The Ethics of Everyday Life: Moral theology, social
anthropology, and the imagination of the human
Michael Banner
OUP £20 (978-0-19-872206-9)
Church Times
Bookshop £18
THIS book is a fascinating and stimulating departure for the
ever-energetic Michael Banner.
Appointed to the Chair of Moral and Social Theology at King's
College, London, two decades ago, in his early thirties, he
rejected his earlier "liberal" engagement with religion and
science, and called instead, in his inaugural lecture, for
"dogmatic Christian ethics". In the book that followed,
Christian Ethics and Contemporary Moral Problems (1999),
he quoted Karl Barth extensively when discussing - stridently and
in detail - the moral problems of euthanasia, abortion, health-care
rationing, the environment, biotechnology, and sexuality.
These moral issues still absorb him professionally, but his
focus now is upon what he terms "everyday life". In this book,
Barth is mentioned in passing only twice, and Banner's new dialogue
partner is social anthropology.
He argues throughout that the detailed ethnographic studies of
social anthropologists - with their concepts such as "kinship" -
have more to inform theologians than have either moral philosophers
or bioethicists. For example, he argues that it is social
anthropologists who can best untangle the complex kinship
relationships that result from IVF and surrogacy (and even
heart-transplant patients who befriend their donor's family), or
who can identify changing forms of private mourning ritual within
apparently secularised societies.
The picture of "everyday ethics" which emerges, he argues, is
very different from, and richer than, that envisaged by
bioethicists.
I am largely persuaded by this. Banner makes it additionally
convincing by employing lyrical depictions of St Augustine
wrestling with everyday life in his letters and
Confessions. As a bonus, he reflects on six paintings
(beautifully illustrated), in order to evoke some of the passion
and compassion that he finds missing from many purely secular
accounts of ethics. Here he writes at his very best.
The present book derives from his 2013 Bampton Lectures, and the
text retains the playful and humorous (but sometimes barbed) feel
of their delivery. Qualifications (resulting, doubtless, from the
extensive peer review that it received) are typically made in long
footnotes. This makes the text more readable and enjoyable, but
also frustrating.
His lecture style tends to attract hyperbole.
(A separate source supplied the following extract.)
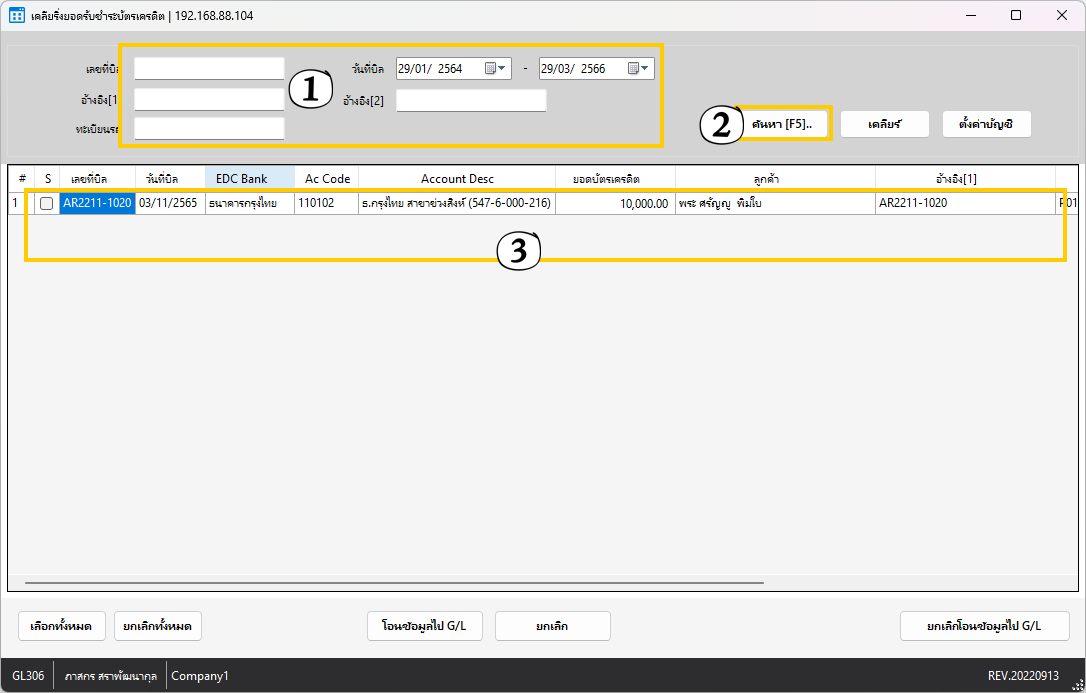This screenshot has width=1086, height=693.
Task: Click the เลขที่บิล input field
Action: tap(209, 69)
So at one point we
are told that "Christians do not believe in the desperateness of
childlessness - nor, indeed, in the possibility of having a child
of one's own to over-ome this desperation." Frankly, this does not
accord with my pastoral experience (or even with certain biblical
stories). Then, a little later, we are told that he is trying only
to "lower the stakes somewhat".
Again, moral philosophy and bioethics are both summarily
dismissed, but no mention is made, say, of the distinguished work
of Onora O'Neill or Alastair V. Campbell. And theologians are
chided for ignoring social anthropology - but the work of, say,
Timothy Jenkins or Douglas Davies (both Anglican priests) is
ignored.
The rhetoric of the lecture hall might have been tempered
further for publication in an academic monograph. That said, this
is a very interesting and challenging work.
Professor Gill is editor of Theology, and Canon Theologian
of the Cathedral Chapter of Europe diocese.